Le texte latin de l’édition suit exactement le manuscrit E. Les nombreuses fautes de syntaxe ou d’orthographe ont néanmoins été corrigées et renvoyées en apparat. Les corrections apportées par l’auteur sont signalées dans le texte.

L’édition de la traduction prend pour manuscrit de base celui de Besançon, parce qu’il a été le mieux étudié, mais aussi parce que certains indices laissent penser qu’il pourrait s’agir d’une version légèrement retravaillée par rapport à celle de Londres. Les variantes du manuscrit L, exceptées les variantes purement graphiques, sont indiquées dans l’apparat. Le manuscrit B a été corrigé dans deux cas : lorsqu’il n’offrait pas de sens satisfaisant et lorsque son sens s’éloignait fortement du latin, alors que celui de L lui était fidèle.

Dans le texte latin comme dans le texte français, toute modification apportée au texte du manuscrit de base a été signalée dans le texte même.

Un unique découpage a été adopté pour les deux textes, qui reprend celui du manuscrit latin pour les chapitres, mais celui de B pour les paragraphes, car il montrait plus de cohérence et d’unité dans sa structuration.

Un deuxième étage d’apparat figure dans l’édition latine : il donne, pour chaque paragraphe, et à chaque fois que possible, l’identification de la source utilisée par Gonzalo de Hinojosa.


Édition

L’édition comprend le prologue, en latin et en français, et un passage allant de l’avènement d’Othon Ier (962) à la veille de celui de Lothaire IV (1133), soit les folios 230v à 257 du manuscrit E et 431 à 471 du manuscrit B. Ces événements sont suffisamment éloignés pour que l’auteur en ait exclusivement écrit l’histoire à partir de livres et suffisamment proches pour que les sources à sa disposition aient été abondantes. Ce passage présente par ailleurs un échantillonnage de tous les thèmes abordés dans la seconde partie.

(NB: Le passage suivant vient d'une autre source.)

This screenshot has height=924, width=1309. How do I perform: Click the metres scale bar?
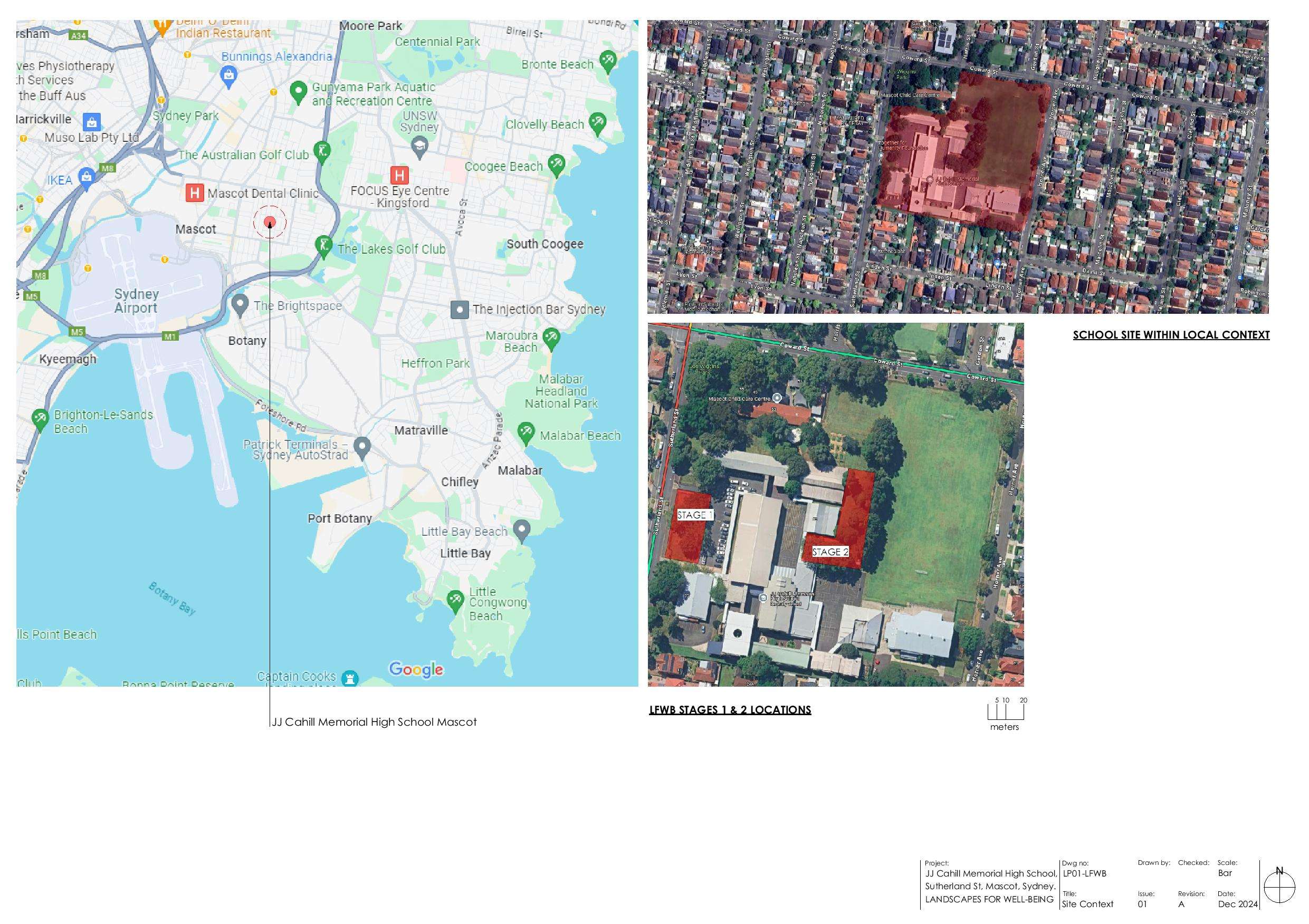click(1006, 712)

L’édition est suivie de notes critiques, qui permettent d’expliciter un certain nombre de paragraphes et d’en préciser la datation ou les sources.

Un index, en latin et en français, permet d’identifier tous les noms de lieux ou de personnes cités, à partir du nom moderne.


Annexes

Reconstitutions généalogiques. — Liste de documents mentionnant Gonzalo de Hinojosa. — Liste des répétitions. — Table des rubriques de la seconde partie.